*EXCERPT*:
++++++++++

What are the Laws of Rational Exponents?
On Math SE, I've seen several questions which relate to the following. By abusing the laws of exponents for rational exponents, one can come up with any number of apparent paradoxes, in which a number seems to be shown as equal to its opposite (negative). Possibly the most concise example:
$-1 = (-1)^1 = (-1)^\frac{2}{2} = (-1)^{2 \cdot \frac{1}{2}} = ((-1)^2)^\frac{1}{2} = (1)^\frac{1}{2} = \sqrt{1} = 1$
Of the seven equalities in this statement, I'm embarrassed to say that I'm not totally sure which one is incorrect. Restricting the discussion to real numbers and rational exponents, we can look at some college algebra/precalculus books and find definitions like the following (here, Ratti & McWaters, Precalculus: a right triangle approach, section P.6):
The thing that looks the most suspect in my example above is the 4th equality, $(-1)^{2 \cdot \frac{1}{2}} = ((-1)^2)^\frac{1}{2}$, which seems to violate the spirit of Ratti's definition of rational exponents ("no common factors")... but technically, that translation from rational exponent to radical expression was not used at this point. Rather, we're still only manipulating rational exponents, which seems fully compliant with Ratti's 2nd property: $(a^r)^s = a^{rs}$, where indeed "all of the expressions used are defined". The rational-exponent-to-radical-expression switch (via the rational exponent definition) doesn't actually happen until the 6th equality, $(1)^\frac{1}{2} = \sqrt{1}$, and that seems to undeniably be a true statement. So I'm a bit stumped at exactly where the falsehood lies.
We can find effectively identical definitions in other books. For example, in Sullivan's College Algebra, his definition is (sec. R.8): "If $a$ is a real number and $m$ and $n$ are integers containing no common factors, with $n \ge 2$, then: $a^\frac{m}{n} = \sqrt[n]{a^m} = (\sqrt[n]{a})^m$, provided that $\sqrt[n]{a}$ exists"; and he briefly states that "the Laws of Exponents hold for rational exponents", but all examples are restricted to positive variables only. OpenStax College Algebra does the same (sec. 1.3): "In these cases, the exponent must be a fraction in lowest terms... All of the properties of exponents that we learned for integer exponents also hold for rational exponents."
So what exactly are the restrictions on the Laws of Exponents in the real-number context, with rational exponents? As one example, is there a reason missing from the texts above why $(-1)^{2 \cdot \frac{1}{2}} = ((-1)^2)^\frac{1}{2}$ is a false statement, or is it one of the other equalities that fails?
Edit: Some literature that discusses this issue:
Goel, Sudhir K., and Michael S. Robillard. "The Equation: $-2 = (-8)^\frac{1}{3} = (-8)^\frac{2}{6} = [(-8)^2]^\frac{1}{6} = 2$." Educational Studies in Mathematics 33.3 (1997): 319-320.

++++++++++

*ITEMS*:

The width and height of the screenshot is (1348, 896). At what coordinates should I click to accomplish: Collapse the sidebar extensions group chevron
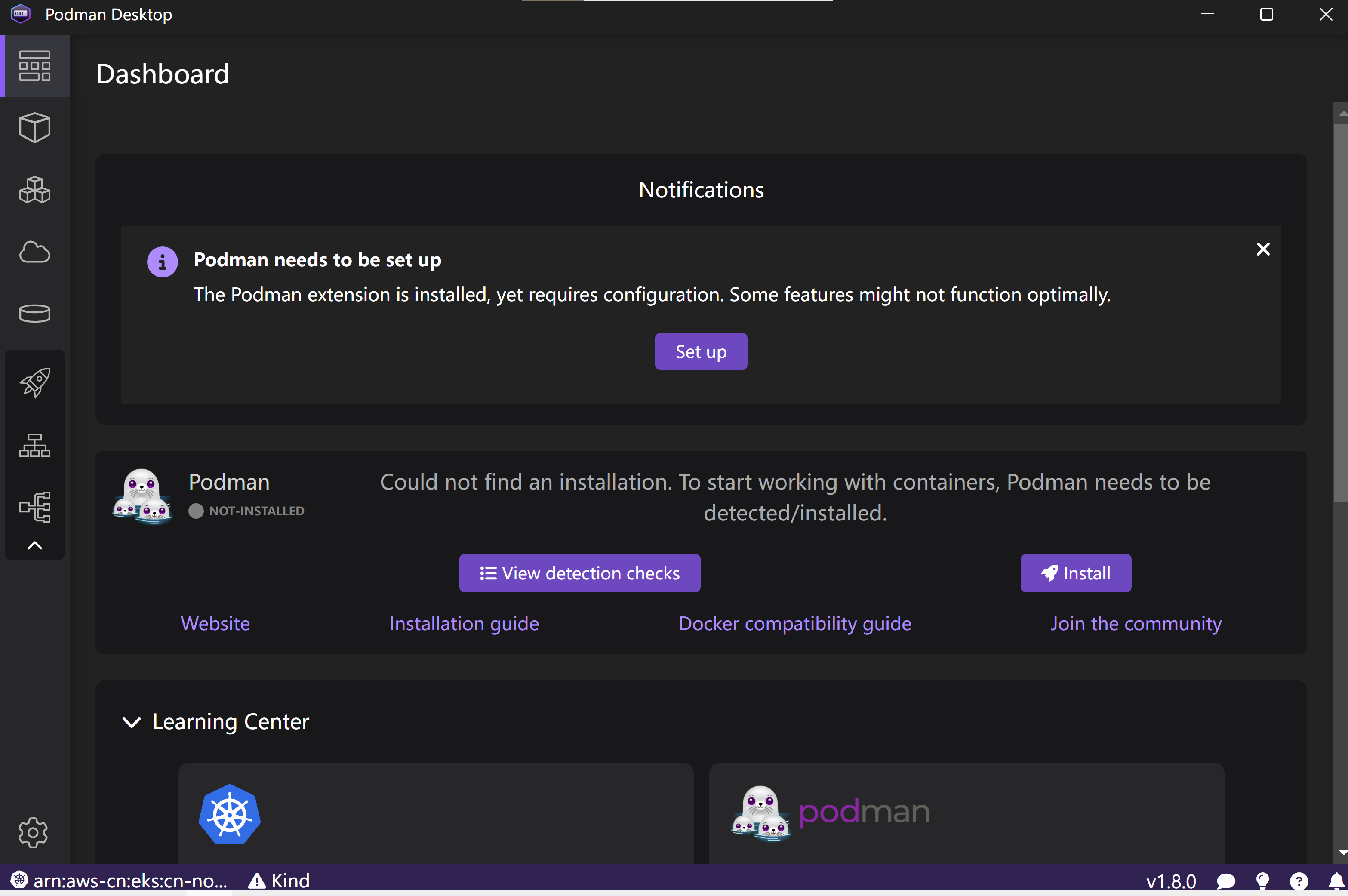(x=34, y=545)
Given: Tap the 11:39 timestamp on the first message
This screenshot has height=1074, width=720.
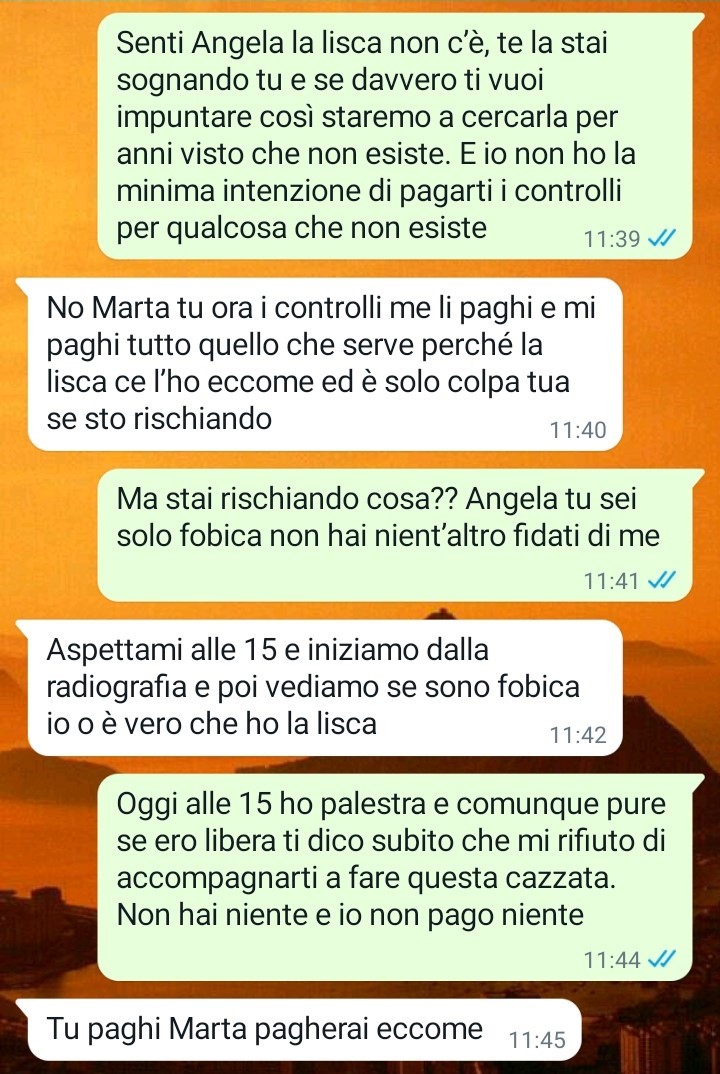Looking at the screenshot, I should coord(611,239).
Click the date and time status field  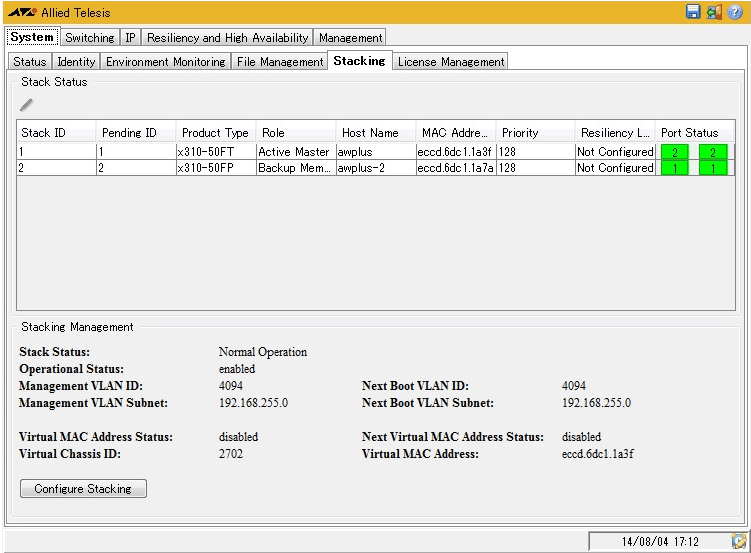tap(660, 541)
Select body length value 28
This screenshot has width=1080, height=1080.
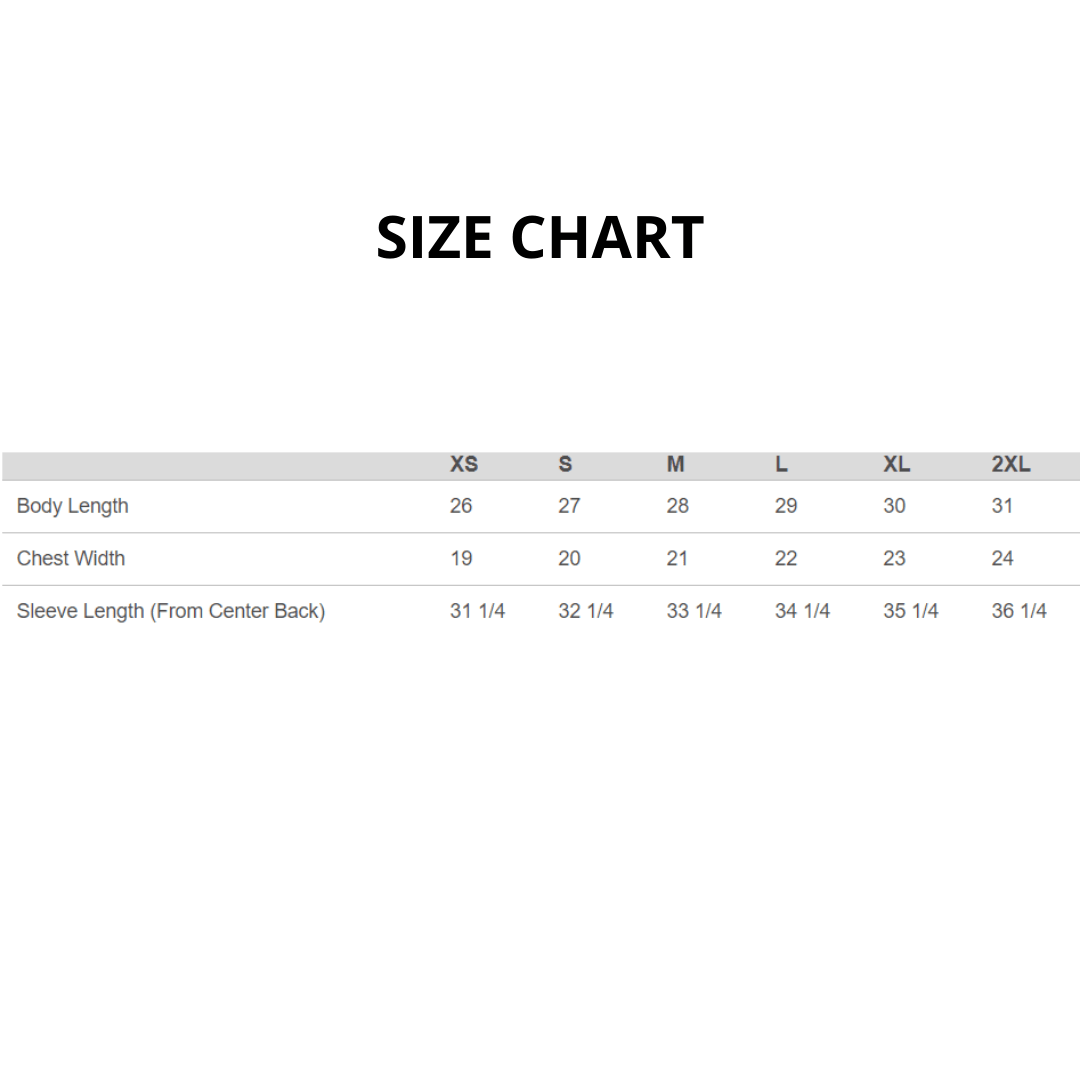(678, 506)
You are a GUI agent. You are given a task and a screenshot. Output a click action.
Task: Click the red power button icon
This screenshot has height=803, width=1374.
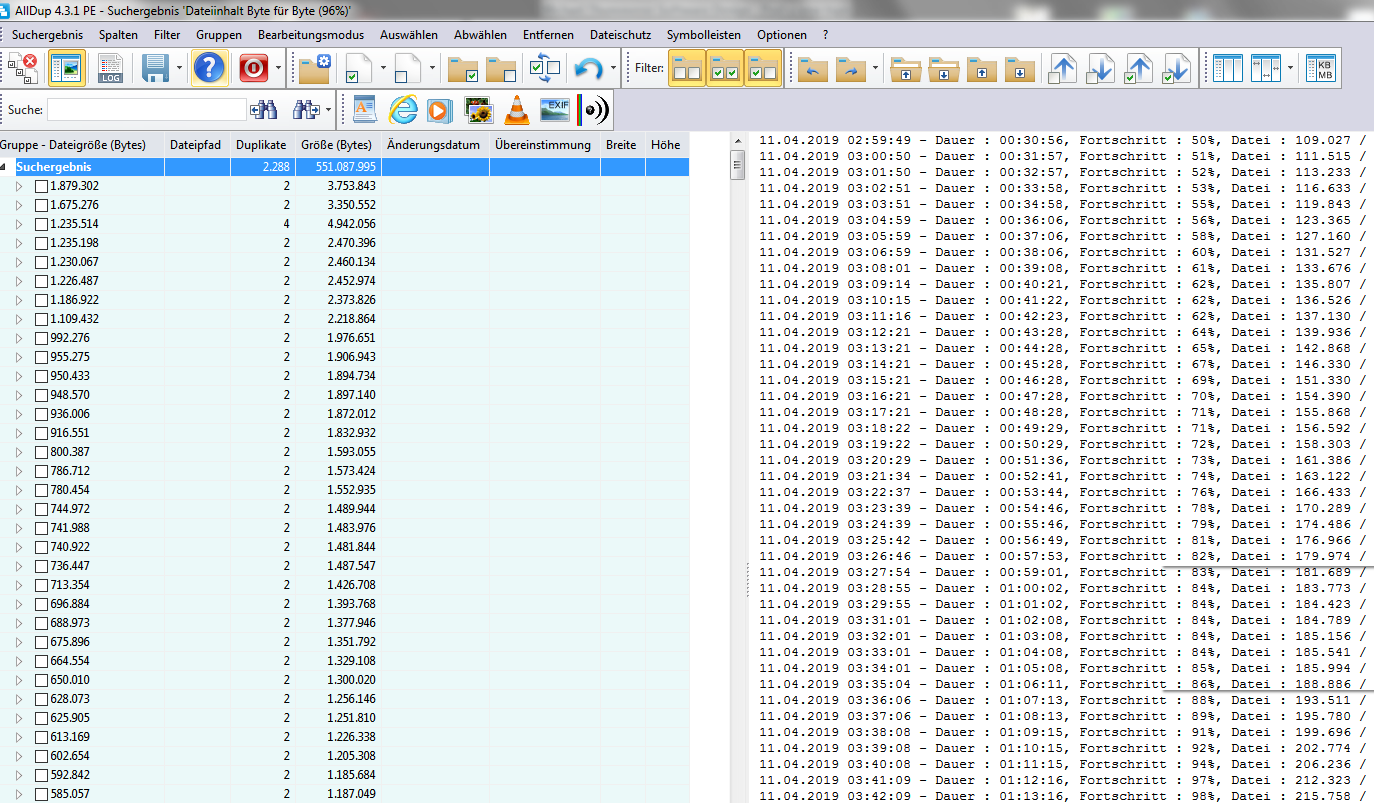tap(254, 69)
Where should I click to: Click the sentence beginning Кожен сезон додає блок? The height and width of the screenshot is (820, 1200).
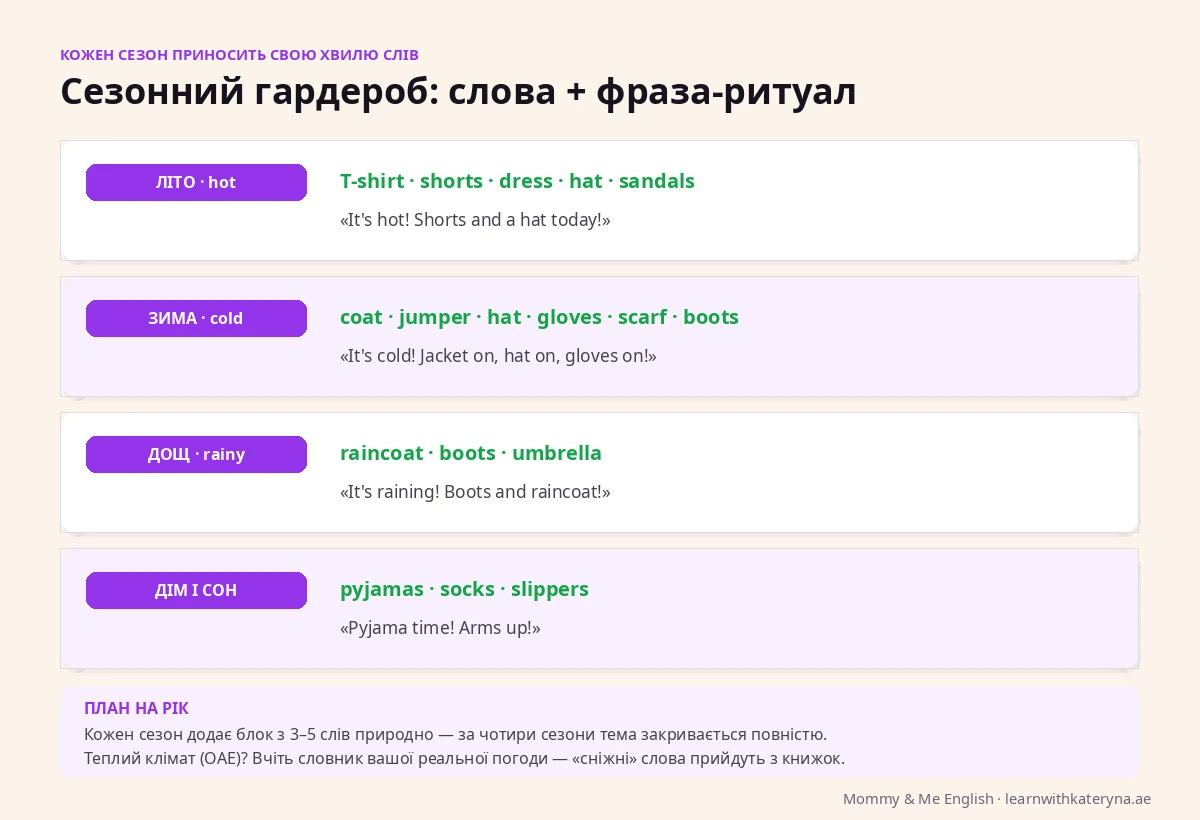coord(455,734)
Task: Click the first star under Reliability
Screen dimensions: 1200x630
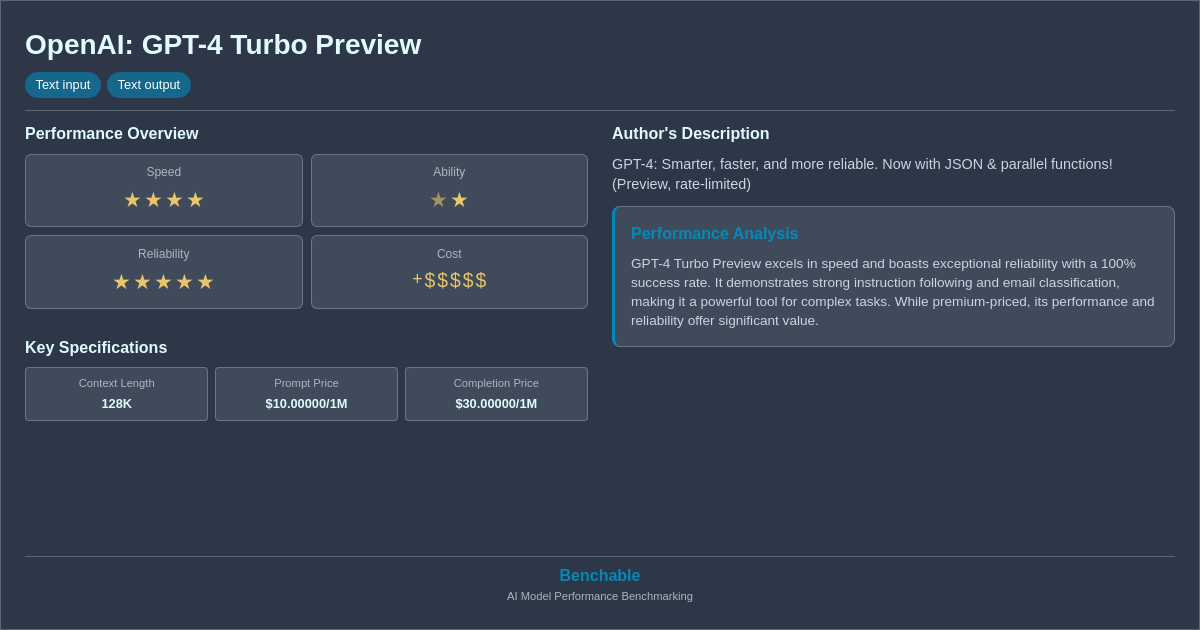Action: (x=121, y=281)
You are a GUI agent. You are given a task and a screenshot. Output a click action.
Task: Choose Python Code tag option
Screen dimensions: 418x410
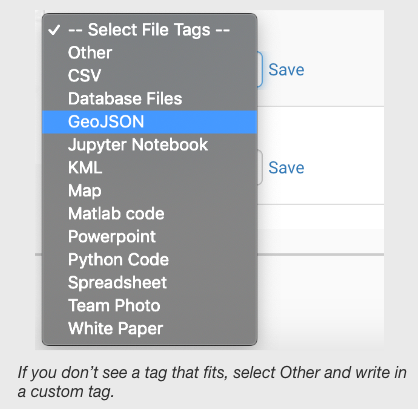(x=149, y=260)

++++++++++

*WHAT THE TASK REQUIRES*: Pick up the forum post on the laws of rational exponents after its final line and continue it.

*REPLY TO THE TASK*:
Tirosh, Dina, and Ruhama Even. "To define or not to define: The case of $(-8)^\frac{1}{3}$." Educational Studies in Mathematics 33.3 (1997): 321-330.
Choi, Younggi, and Jonghoon Do. "Equality Involved in 0.999... and $(-8)^\frac{1}{3}$" For the Learning of Mathematics 25.3 (2005): 13-36.
Woo, Jeongho, and Jaehoon Yim. "Revisiting 0.999... and $(-8)^\frac{1}{3}$ in School Mathematics from the Perspective of the Algebraic Permanence Principle." For the Learning of Mathematics 28.2 (2008): 11-16.
Gómez, Bernardo, and Carmen Buhlea. "The ambiguity of the sign √." Proceedings of the Sixth Congress of the European Society for Research in Mathematics Education. 2009.
Gómez, Bernardo. "Historical conflicts and subtleties with the √ sign in textbooks." 6th European Summer University on the History and Epistemology in Mathematics Education. HPM: Vienna University of Technology, Vienna, Austria (2010).
Solution 1:
You have put your finger precisely on the statement that is incorrect.
There are two competing conventions with regard to rational exponents.
The first convention is to define the symbol $a^x$ for $a > 0$ only. The symbol $\sqrt[n]{a}$ is defined for negative values of $a$ so long as $n$ is odd, but according to this convention, one wouldn't write $a^{1/n}$, for instance.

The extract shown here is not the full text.